A slew of small and shady agencies, however, make their money by actively perpetuating the "easy money" myth — sometimes targeting young women on other social media sites, promising to make them a steady stream of cash. All these newbies have to do, they say, is start an account, take some explicit photos and videos, then turn over their credentials and contents to the agencies. 

That may sound like an obvious scam, but far too many people buy into this promise for the same reasons we buy into the wider "easy money" narrative: "A lot of people have jobs they don't like, and a fantasy that doing some other job would be better, easier, more fun," says DeVille. 

"The idea of doing OnlyFans is nice," adds creator Chloe Amour, "because you can work from home and choose your own schedule." 

People (typically non-sex workers) want to believe in the dream of OnlyFans so badly that some even hold onto the "easy money" notion despite personally knowing creators. James, who decided to get serious about OnlyFans in 2022, broke into traditional porn in 2023, and now has a thriving, full-time adult industry career, says most of her friends still maintain that view, "and it won't change, because they've never lived it." But the few who've "helped me actually film and edit some content, they have definitely altered their perspective. They're shocked by how much work it takes."   

This is not a harmless belief. 

The real financial hardship sex workers face

No matter the source or intent, the belief that OnlyFans is easy demeans and belittles creators who put a great deal of time, skill, and effort into crafting an image of effortless sexuality.  

This view is also, argues creator Jessica Ryan, "really dangerous" for newcomers. 

The mainstreaming of OnlyFans has softened some of the stigmas around at least some forms of sex work, DeVille acknowledges, but the social consequences of entering the industry are "still real enough." Adult creators face risks of financial discrimination and legal scrutiny, family strife and social rejection, and especially doxxing and stalking. "99.9 percent of my fans are awesome, normal people who would probably take a bullet for me," says Adams. "But that risk still exists."

In Maya's experience, creating content for OnlyFans is definitely safer than working at a strip club, where people felt entitled to grab at her, make advances on her, and follow her around. However, she says, "You'd be surprised how many men will pay just to harass you." 
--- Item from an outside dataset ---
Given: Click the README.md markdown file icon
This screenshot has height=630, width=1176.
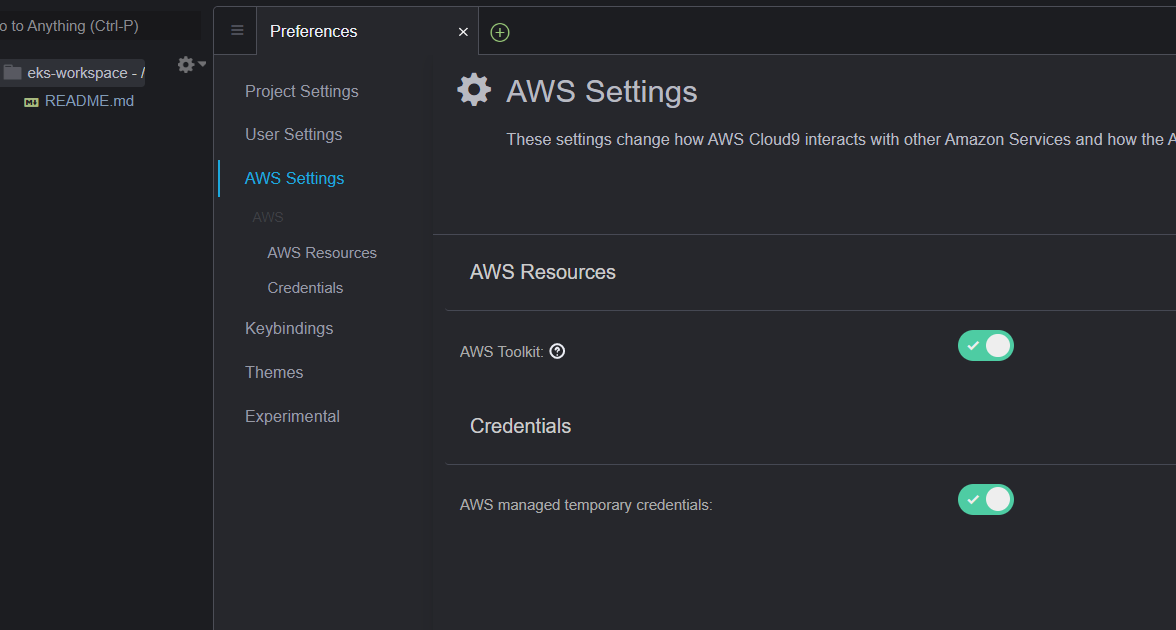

"The internet is forever," adds Anderson. If you put up even one video, it may float around indefinitely. You have to operate on the assumption that everyone you know will see it someday. "So you really have to make it count," rather than diving in because it seems easy. 

The worst small, off-grid agencies — the downright predatory ones — also lure in happy-go-lucky young folks with the promise of easy money, only to steal profits from them, hold their content over their heads as blackmail, or even in a few rare but horrific cases traffic and abuse them.  

"If somebody pulls you into this world without giving you a breakdown of the issues with it, they're likely not good people," cautions Maya, who knows creators who've been exploited. 

"This doesn't mean you shouldn't go for it," if you're interested in OnlyFans, DeVille notes. "Just go in with your eyes open." 

Confront the risks. Decide how to mitigate them and if you can live with them. Only commit if the benefits for you outweigh the risks. And if you're ready to put in some real, hard work. 

"But if you want an easy life," DeVille says, "keep your nine to five." 

Creators Cubbi Thompson and Rachel Steele also provided insights that informed this article.